Broadcast seeding followed by raking in the seed is a common practice, but the burs tend to stay on the surface. A more practical approach, using less seed, may be to plant the seed in shallow furrows, spaced 6 – 8 inches (15 – 20 cm) apart and cover it with 1/2 – 2/3 inches (1.3 – 1.7 cm) of soil. A starter fertilization usually will show little benefit on a good topsoil but can be beneficial on poor soils. An application of 5 pounds per 1,000 square feet (2 kg per 90 m) of diamminium phosphate (18-46-0) or a commercial lawn starter fertilizer used at the rate recommended on the bag can be used on poor soils.

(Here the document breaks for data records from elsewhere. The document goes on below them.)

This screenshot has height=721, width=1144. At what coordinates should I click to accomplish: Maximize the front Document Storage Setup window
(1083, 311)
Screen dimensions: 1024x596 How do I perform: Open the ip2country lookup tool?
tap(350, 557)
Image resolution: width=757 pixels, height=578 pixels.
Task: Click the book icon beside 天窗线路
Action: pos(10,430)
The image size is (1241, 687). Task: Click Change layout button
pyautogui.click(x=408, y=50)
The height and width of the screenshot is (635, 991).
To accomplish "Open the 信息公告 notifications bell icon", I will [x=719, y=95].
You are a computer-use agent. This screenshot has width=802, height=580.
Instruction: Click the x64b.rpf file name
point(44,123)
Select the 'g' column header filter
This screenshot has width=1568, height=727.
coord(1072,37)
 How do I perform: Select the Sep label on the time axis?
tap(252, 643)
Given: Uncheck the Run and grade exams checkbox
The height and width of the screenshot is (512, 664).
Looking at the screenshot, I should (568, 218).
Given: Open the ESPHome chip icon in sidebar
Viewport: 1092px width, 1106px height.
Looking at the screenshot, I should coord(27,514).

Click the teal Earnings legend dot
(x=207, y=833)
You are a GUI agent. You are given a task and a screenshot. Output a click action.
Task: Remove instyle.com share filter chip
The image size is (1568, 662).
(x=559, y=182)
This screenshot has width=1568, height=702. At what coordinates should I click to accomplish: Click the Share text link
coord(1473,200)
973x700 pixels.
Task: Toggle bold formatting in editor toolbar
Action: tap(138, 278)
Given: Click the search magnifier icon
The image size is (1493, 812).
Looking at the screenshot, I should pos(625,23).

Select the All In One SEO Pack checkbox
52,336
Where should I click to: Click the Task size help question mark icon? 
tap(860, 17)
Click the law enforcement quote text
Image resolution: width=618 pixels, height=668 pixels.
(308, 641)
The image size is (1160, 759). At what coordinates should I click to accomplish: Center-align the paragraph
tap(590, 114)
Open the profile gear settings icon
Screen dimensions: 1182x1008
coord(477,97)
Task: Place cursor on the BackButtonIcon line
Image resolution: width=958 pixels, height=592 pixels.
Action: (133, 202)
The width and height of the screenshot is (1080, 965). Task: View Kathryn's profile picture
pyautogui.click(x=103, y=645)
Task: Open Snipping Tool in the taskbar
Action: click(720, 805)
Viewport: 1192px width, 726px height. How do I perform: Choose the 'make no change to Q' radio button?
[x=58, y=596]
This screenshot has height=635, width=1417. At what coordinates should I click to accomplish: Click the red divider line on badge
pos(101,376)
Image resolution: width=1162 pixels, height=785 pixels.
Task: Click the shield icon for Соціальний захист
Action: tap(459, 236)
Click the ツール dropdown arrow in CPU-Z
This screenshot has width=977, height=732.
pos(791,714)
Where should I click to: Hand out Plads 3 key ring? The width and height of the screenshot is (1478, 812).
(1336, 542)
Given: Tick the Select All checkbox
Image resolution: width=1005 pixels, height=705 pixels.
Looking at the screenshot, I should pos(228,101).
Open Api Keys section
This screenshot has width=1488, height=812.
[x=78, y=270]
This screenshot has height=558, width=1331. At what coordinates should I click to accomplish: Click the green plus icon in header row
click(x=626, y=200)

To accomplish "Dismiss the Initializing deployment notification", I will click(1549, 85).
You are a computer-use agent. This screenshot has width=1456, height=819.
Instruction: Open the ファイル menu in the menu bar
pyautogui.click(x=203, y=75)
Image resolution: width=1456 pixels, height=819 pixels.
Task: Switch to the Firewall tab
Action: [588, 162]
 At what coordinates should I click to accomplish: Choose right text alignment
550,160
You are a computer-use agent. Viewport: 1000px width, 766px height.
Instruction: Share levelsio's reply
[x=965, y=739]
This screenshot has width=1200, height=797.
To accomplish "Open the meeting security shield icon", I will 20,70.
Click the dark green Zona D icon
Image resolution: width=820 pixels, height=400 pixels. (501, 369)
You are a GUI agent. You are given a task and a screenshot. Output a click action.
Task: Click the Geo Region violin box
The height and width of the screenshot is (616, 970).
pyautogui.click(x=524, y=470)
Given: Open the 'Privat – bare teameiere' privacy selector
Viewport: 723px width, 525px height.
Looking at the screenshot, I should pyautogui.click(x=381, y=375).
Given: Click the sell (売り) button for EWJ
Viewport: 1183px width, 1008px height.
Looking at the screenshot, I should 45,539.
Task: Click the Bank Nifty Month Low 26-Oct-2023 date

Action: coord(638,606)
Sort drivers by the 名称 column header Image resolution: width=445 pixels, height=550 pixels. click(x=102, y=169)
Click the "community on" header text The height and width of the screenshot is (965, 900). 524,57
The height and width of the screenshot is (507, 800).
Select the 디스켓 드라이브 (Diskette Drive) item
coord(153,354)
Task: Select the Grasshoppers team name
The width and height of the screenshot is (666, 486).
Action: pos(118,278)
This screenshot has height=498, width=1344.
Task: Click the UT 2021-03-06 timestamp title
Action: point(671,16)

For best results, a new seeding should be watered to keep the soil moist. Two weeks after seed germination, watering intervals can be lengthened to every 2 to 3 days. Without supplemental watering of buffalo grass, it often takes from 5 to 10 years to get a good ground cover.
Buffalo grass may be started by transplanting a 4-inch (10 cm) or larger sod piece. These plugs should be taken to a depth of 2 to 3 inches (5 – 8 cm). Plugs that are transplanted in the spring from 12 to 24 inches (30.5 – 61 cm) apart – with watering and weed control – can sometimes cover the ground in one season. Buffalo grass sod is seldom laid as a solid cover. The scarcity of sod for home lawn use and the need to cut the sod at least 2 inches (5 cm) deep are problems with sodding. Buffalo grass that is vegetatively transplanted needs to be well watered for several weeks.
Since buffalo grass is normally planted in the spring, new-stand weed competition can be serious. Hand-weeding and frequent mowing at 1 1/2 – 2 inches (4 – 5 cm) can help to keep the weeds controlled, and encourage faster buffalo grass coverage.